**WORK ITEM**.
Within the entries below, find the portion that opens with the line containing "Select Automatic Control" and closes with the line containing "The width and". Retype that portion exactly and only.

**AVAILABLE DATA**.
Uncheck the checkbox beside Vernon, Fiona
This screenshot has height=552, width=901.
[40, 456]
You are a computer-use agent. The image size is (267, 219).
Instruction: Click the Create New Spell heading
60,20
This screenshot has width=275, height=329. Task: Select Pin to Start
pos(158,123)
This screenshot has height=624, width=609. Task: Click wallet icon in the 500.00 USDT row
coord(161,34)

--

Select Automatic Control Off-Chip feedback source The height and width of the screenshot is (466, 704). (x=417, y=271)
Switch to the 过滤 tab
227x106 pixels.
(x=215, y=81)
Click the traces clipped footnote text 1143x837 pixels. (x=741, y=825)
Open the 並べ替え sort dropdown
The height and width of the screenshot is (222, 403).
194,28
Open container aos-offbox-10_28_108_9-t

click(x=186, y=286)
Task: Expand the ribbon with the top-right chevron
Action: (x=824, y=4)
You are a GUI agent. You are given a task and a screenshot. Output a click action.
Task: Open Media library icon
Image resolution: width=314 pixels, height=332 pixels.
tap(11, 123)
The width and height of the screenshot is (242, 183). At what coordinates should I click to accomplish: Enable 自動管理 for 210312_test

**COMPLETED EXERCISE**.
Select Automatic Control Off-Chip feedback source The height and width of the screenshot is (466, 704). (x=417, y=271)
Switch to the 过滤 tab
227x106 pixels.
(x=215, y=81)
Click the traces clipped footnote text 1143x837 pixels. (x=741, y=825)
Open the 並べ替え sort dropdown
The height and width of the screenshot is (222, 403).
194,28
Open container aos-offbox-10_28_108_9-t

click(x=186, y=286)
Task: Expand the ribbon with the top-right chevron
Action: (x=824, y=4)
You are a GUI agent. You are given a task and a screenshot. Output a click action.
Task: Open Media library icon
Image resolution: width=314 pixels, height=332 pixels.
tap(11, 123)
The width and height of the screenshot is (242, 183). At what coordinates should I click to accomplish: Enable 自動管理 for 210312_test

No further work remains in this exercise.